Work task –
Write the next part of the text remembering Ted Kennedy, starting right after its final paragraph.

Start of Text

Saturday, August 29, 2009

Remembering Ted Kennedy

Today Janet and I sat for over two hours and watched the funeral service for Edward Moore (Ted) Kennedy. Some of the commentators discussed the matter of what generations of people in our country would even be interested in Kennedy’s death, much less watching the whole funeral process.

I hope that some of our young folk would come to know some of the historic moments that have taken place in our national life and, in particular, what a role the Kennedy family has played in our life together. Yes, they were a wealthy family. Yes, they had quirks and foibles - even JFK. The word "dynasty" has been used to describe them - even the thought of a kind of "royal" family.

It is remarkable that Ted’s sister, Eunice Kennedy Shriver, died just about two weeks before he did. She was a royal person in her own right as one who started the Special Olympics and championed the rights of mentally disabled people throughout her life. Of course, part of this passion arose from the fact that Rosemary Kennedy, another sister, was mentally retarded and became totally incapacitated as the result of a lobotomy (brain surgery) which failed.

I remember exactly where I sat on Friday, November 22, 1963 when the news of John Fitzgerald Kennedy’s assassination was broadcast on television. I was sitting at my desk in the bookstore I managed at the seminary I attended, Augustana Seminary, Rock Island, Illinois. His death dashed many hopes, especially of those of us who were young and perhaps naive.

1968 was a horrendous year.

April 4, 1968 was the assassination of the Rev. Dr. Martin Luther King, Jr. I was in Chicago, serving a parish in the area, and at the time was in the main building of The Ecumenical Institute on the west side of Chicago. From the fourth floor I could see fires across the city as a response to Dr. King’s murder.

Just two months later June 6, 1968 in a Los Angeles hotel was another Kennedy assassination, Robert Francis Kennedy, then Attorney General, campaigning for President.

End of Text
Start of Source material

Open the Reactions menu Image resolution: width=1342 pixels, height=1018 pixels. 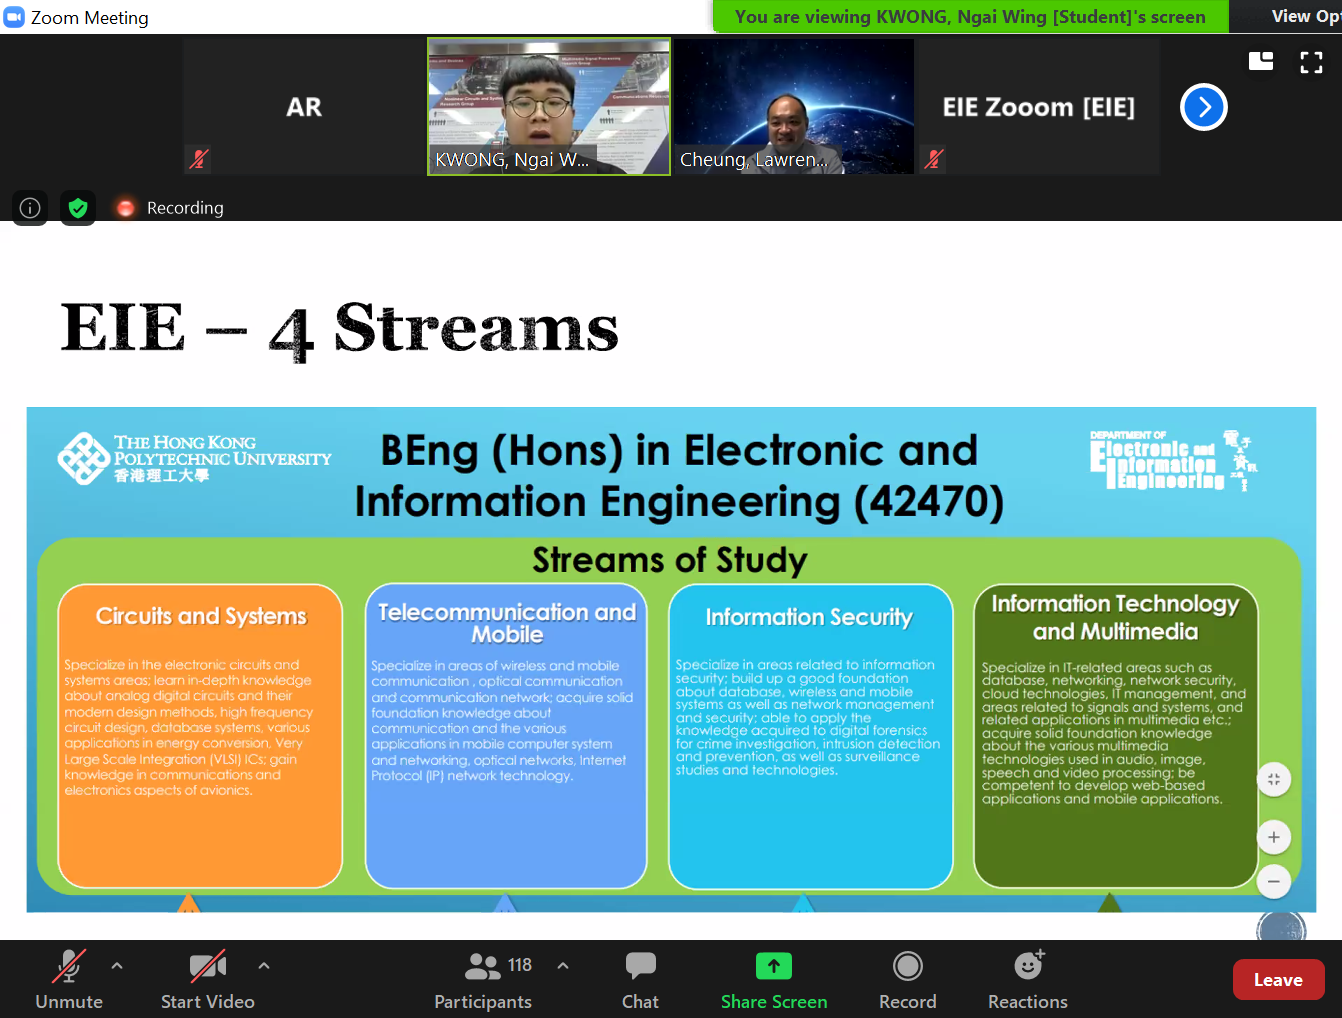point(1027,979)
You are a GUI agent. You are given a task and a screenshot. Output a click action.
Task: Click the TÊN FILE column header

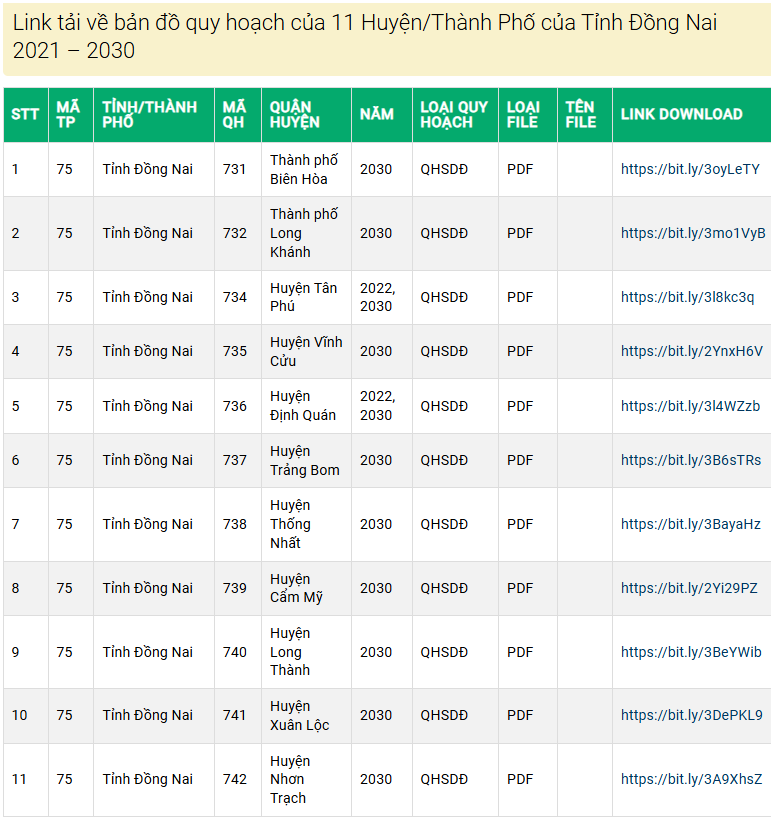point(580,114)
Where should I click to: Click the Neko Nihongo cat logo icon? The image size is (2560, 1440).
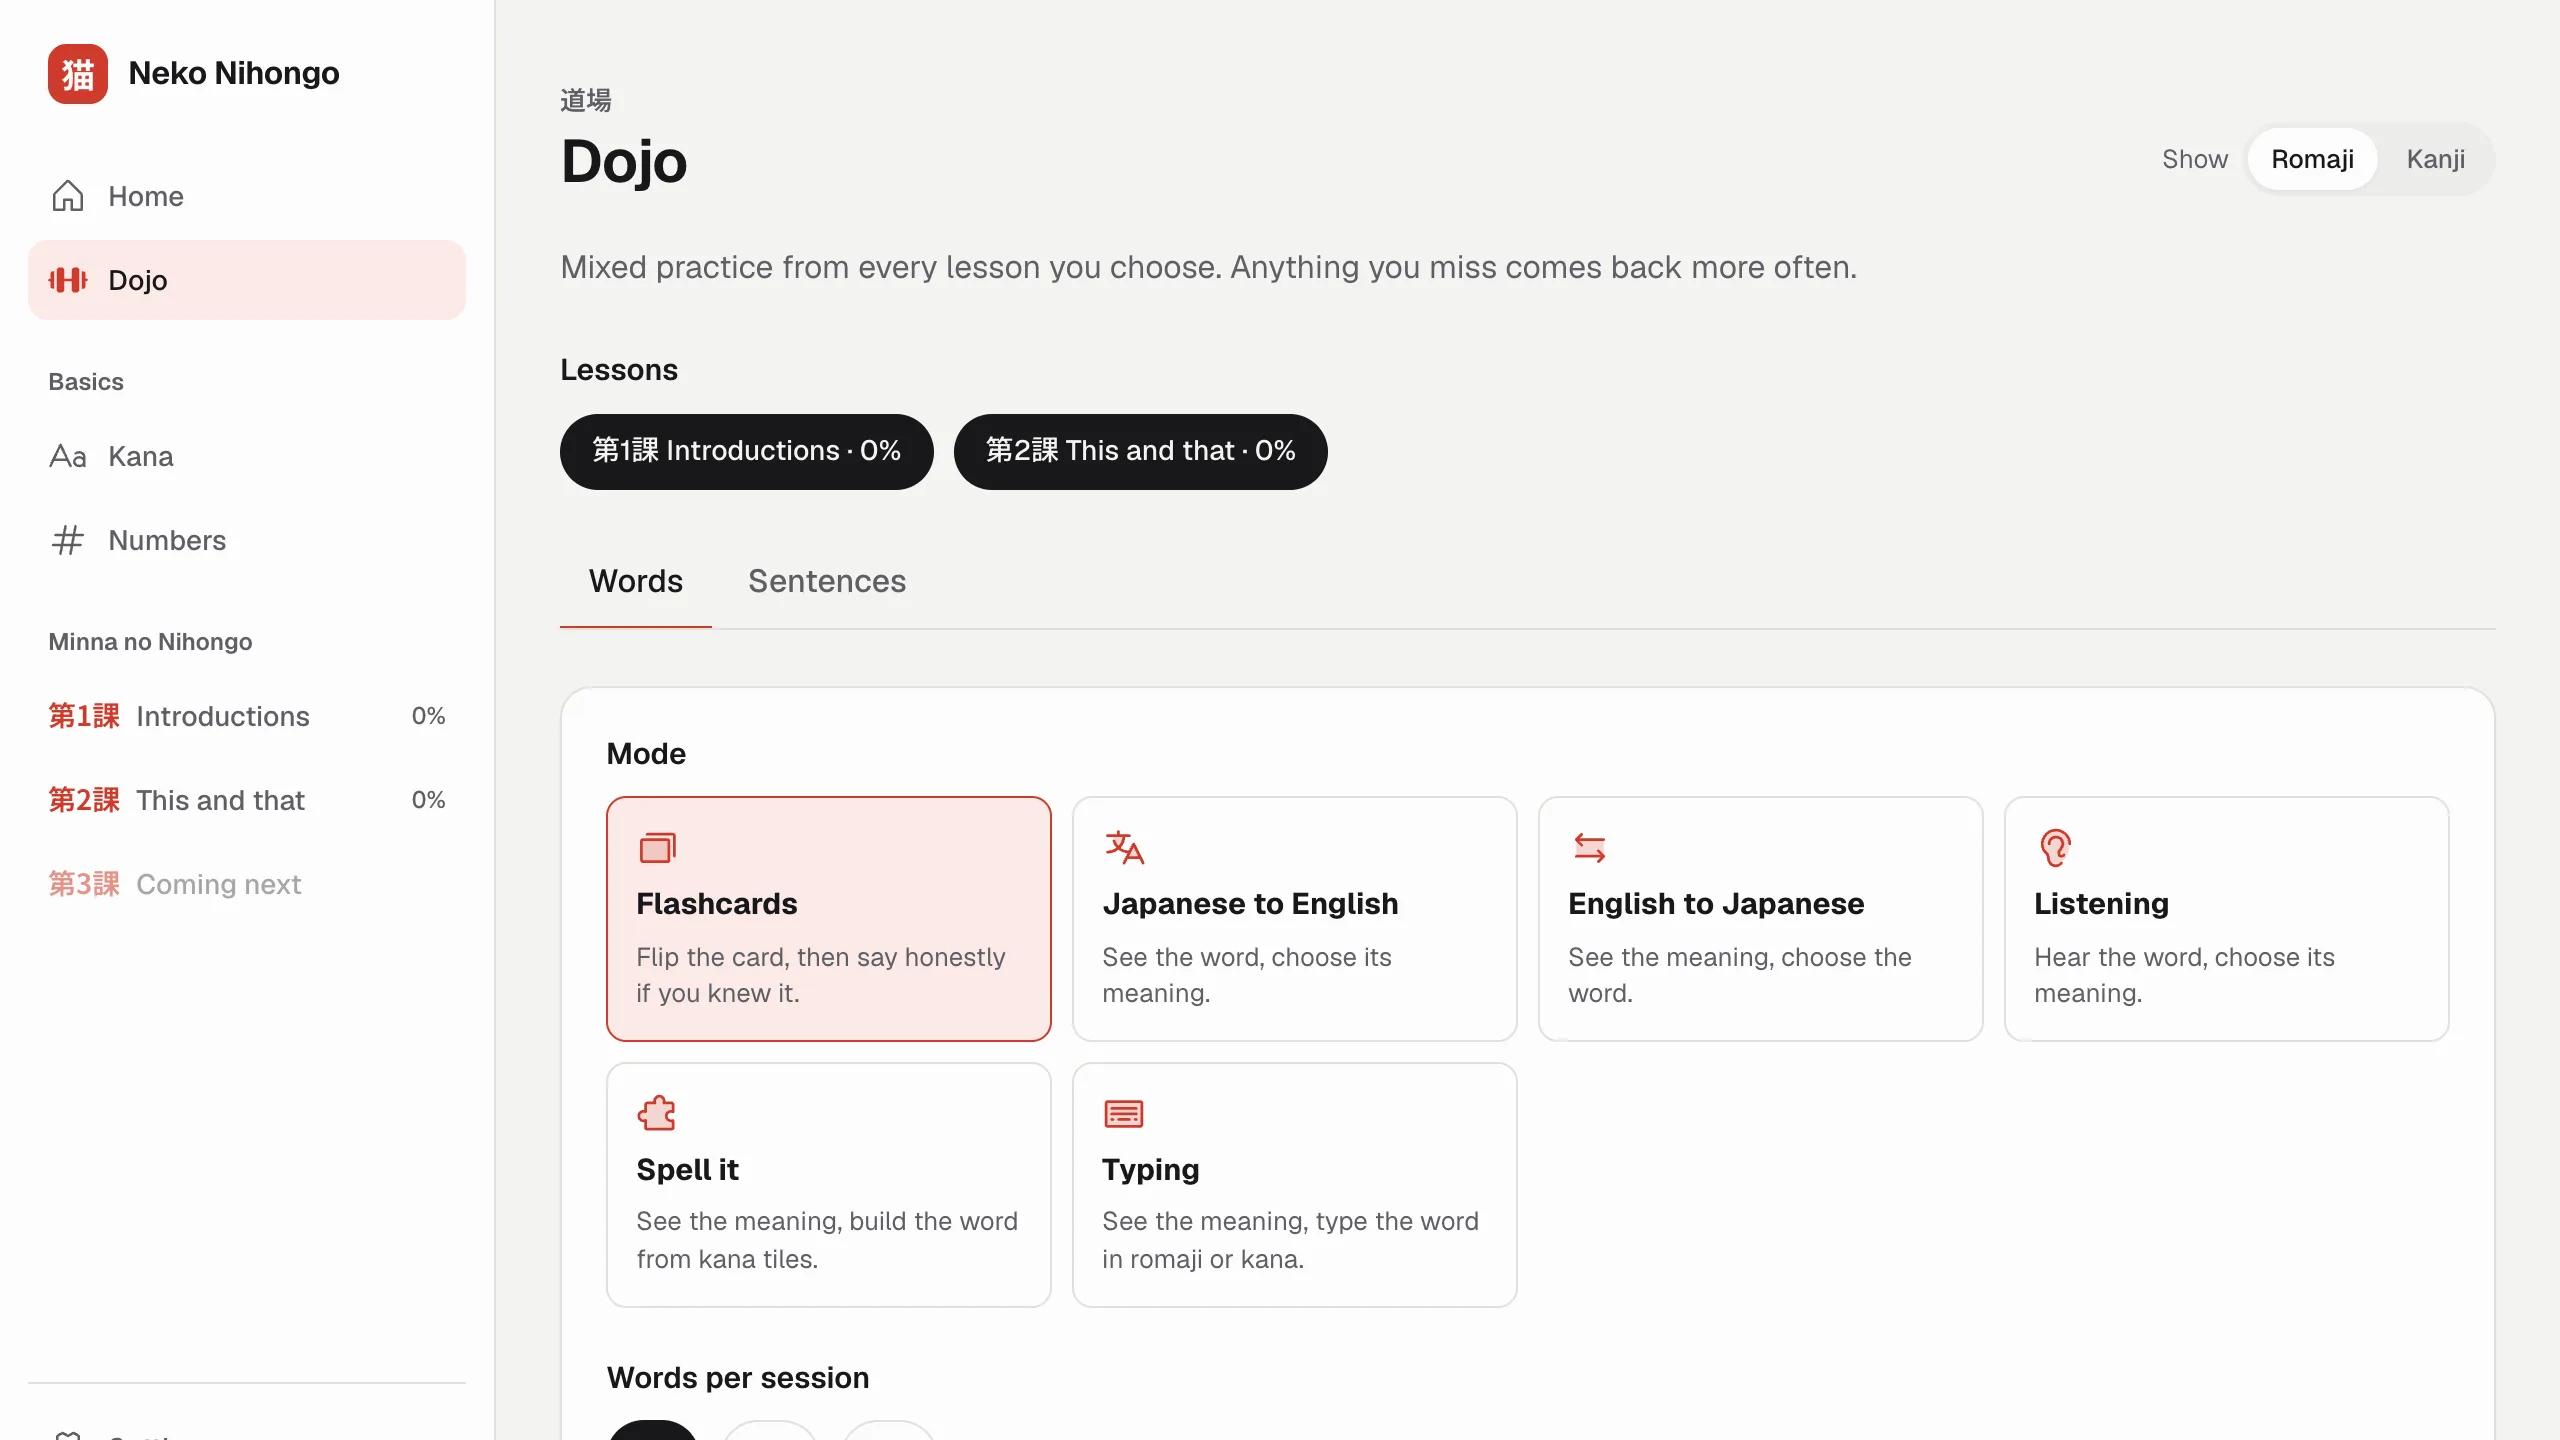tap(78, 73)
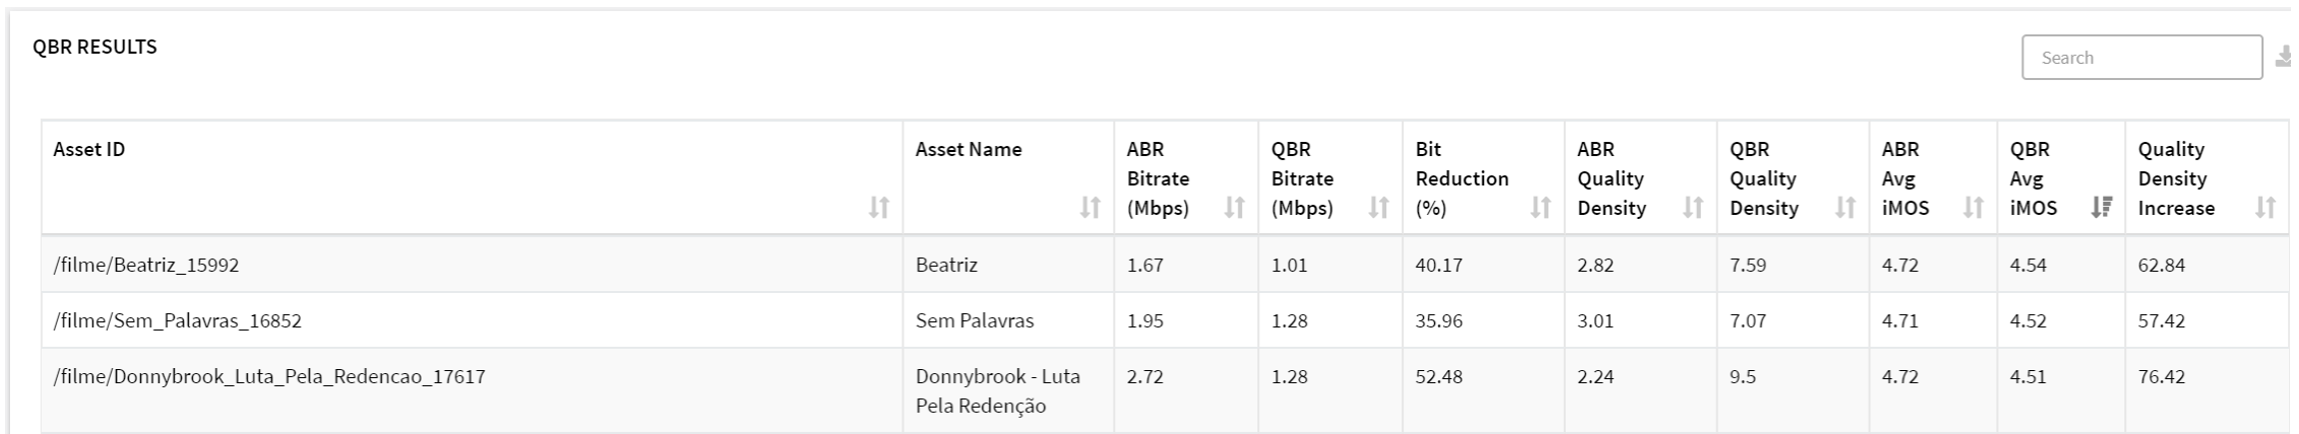Sort by Asset Name using the arrows icon
Viewport: 2299px width, 434px height.
pos(1090,207)

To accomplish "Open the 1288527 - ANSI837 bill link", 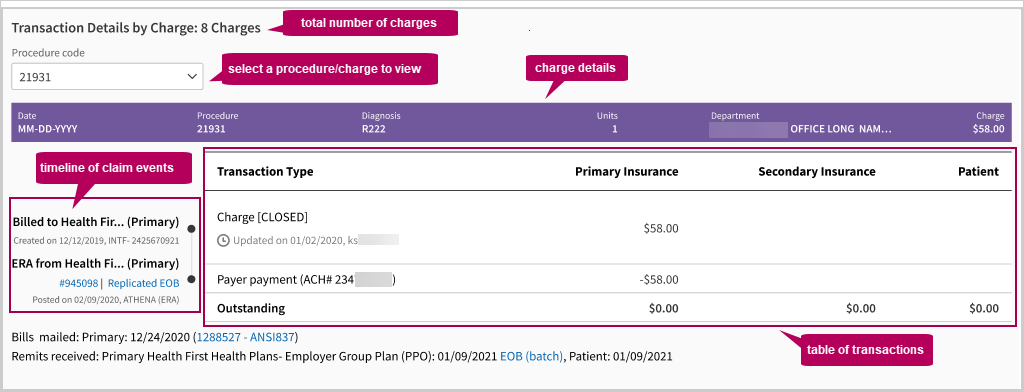I will (x=246, y=338).
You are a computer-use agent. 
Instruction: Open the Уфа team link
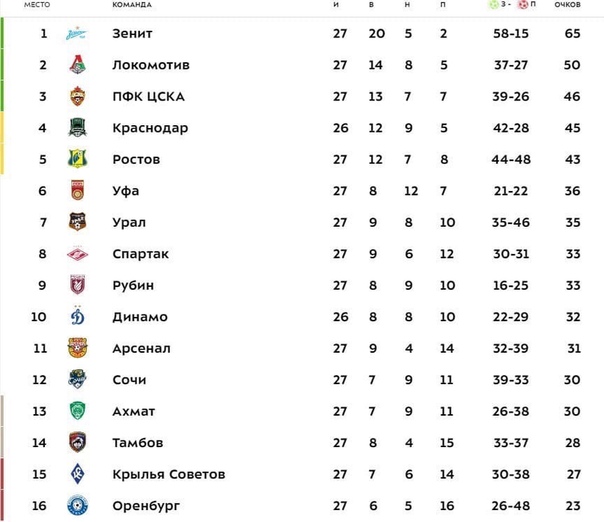[126, 191]
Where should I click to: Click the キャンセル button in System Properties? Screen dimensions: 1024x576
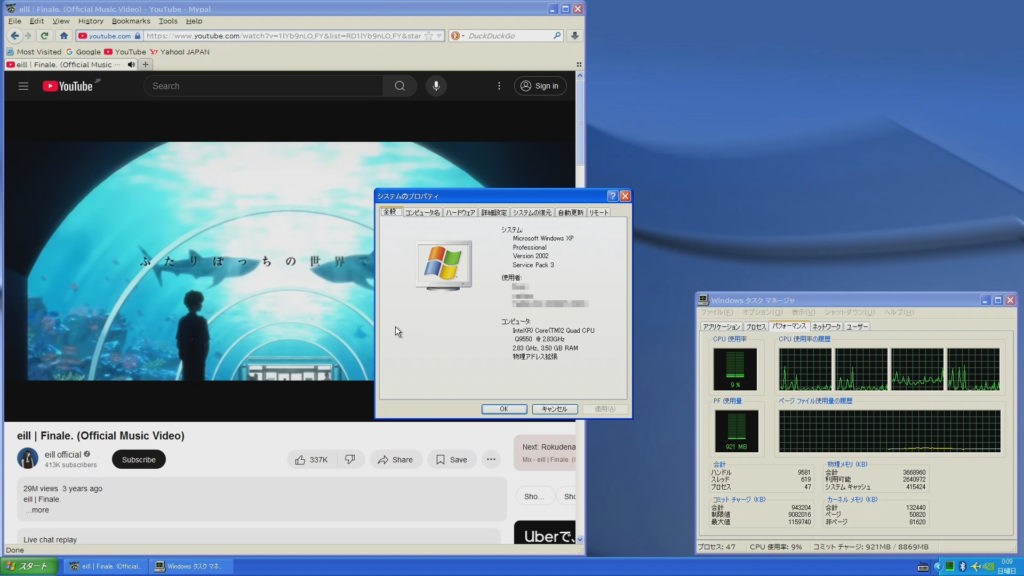tap(555, 409)
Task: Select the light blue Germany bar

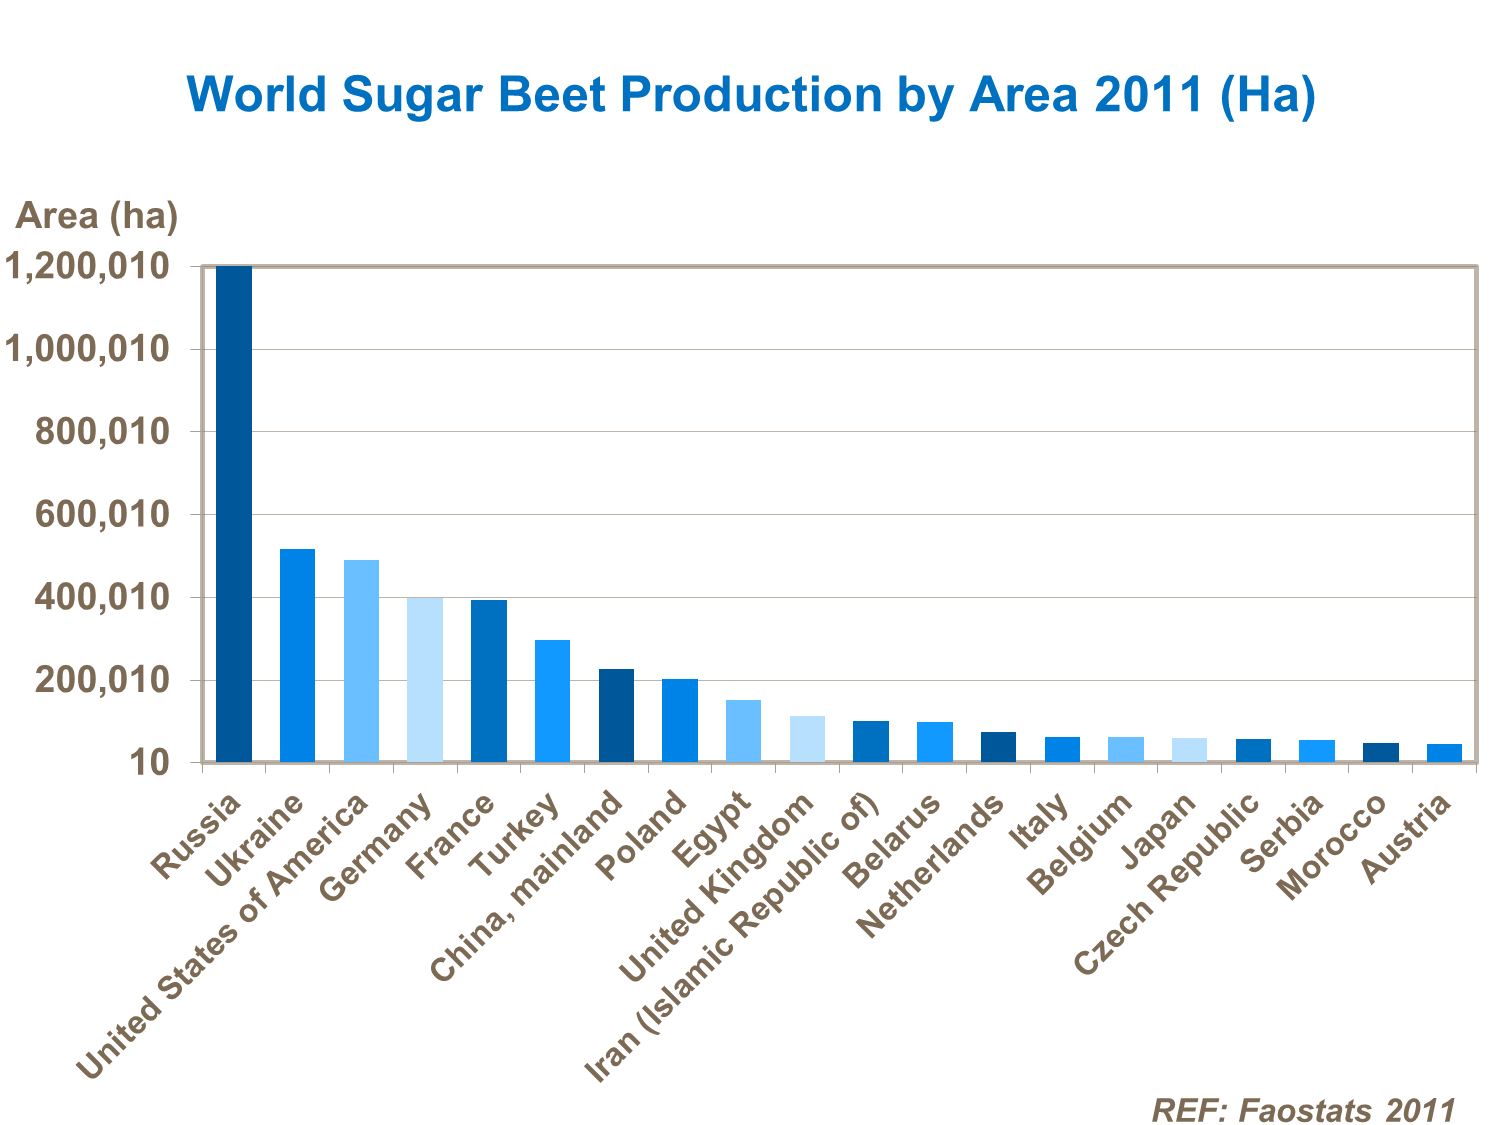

End of Source material

Exercise result –
Late August, 1968 was the Democratic National Convention in Chicago and there were protests from the youth – Yippies, the Students for a Democratic Society and others. I was among a group of pastors that were called in to help keep the peace between Mayor Richard Daley’s police and the idealistic youth. We were on duty much of the night - tear-gassed, but unharmed.

This brings me back to Ted Kennedy. Much has been said about him. He was an absolutely amazing and venerable legislative leader. I heard today that 177 citizens of Massachusetts died in 9/11/2001. Ted Kennedy wrote personal notes and made personal phone calls to every person’s family! His work on race relations, poverty, gay and lesbian rights, immigration reform, and, yes, health care reform was legendary.

As I listened to the funeral today, captivated by his pastor’s sermon, by the stellar remarks of his sons, Ted Jr. and Joseph, and the wonderful eulogy by President Barack Obama, another time came to my mind.

It was July 1969. I was still serving a church in the Chicago area. The occasion was an incident that occurred on Chapaquiddick Island in Massachusetts where Ted Kennedy was in his car, accompanied by a young woman named Mary Jo Kopechne. The car went off a bridge into the water. Mary Jo died. Ted Kennedy survived. There were mistakes made, among them that he did not report what happened for several hours.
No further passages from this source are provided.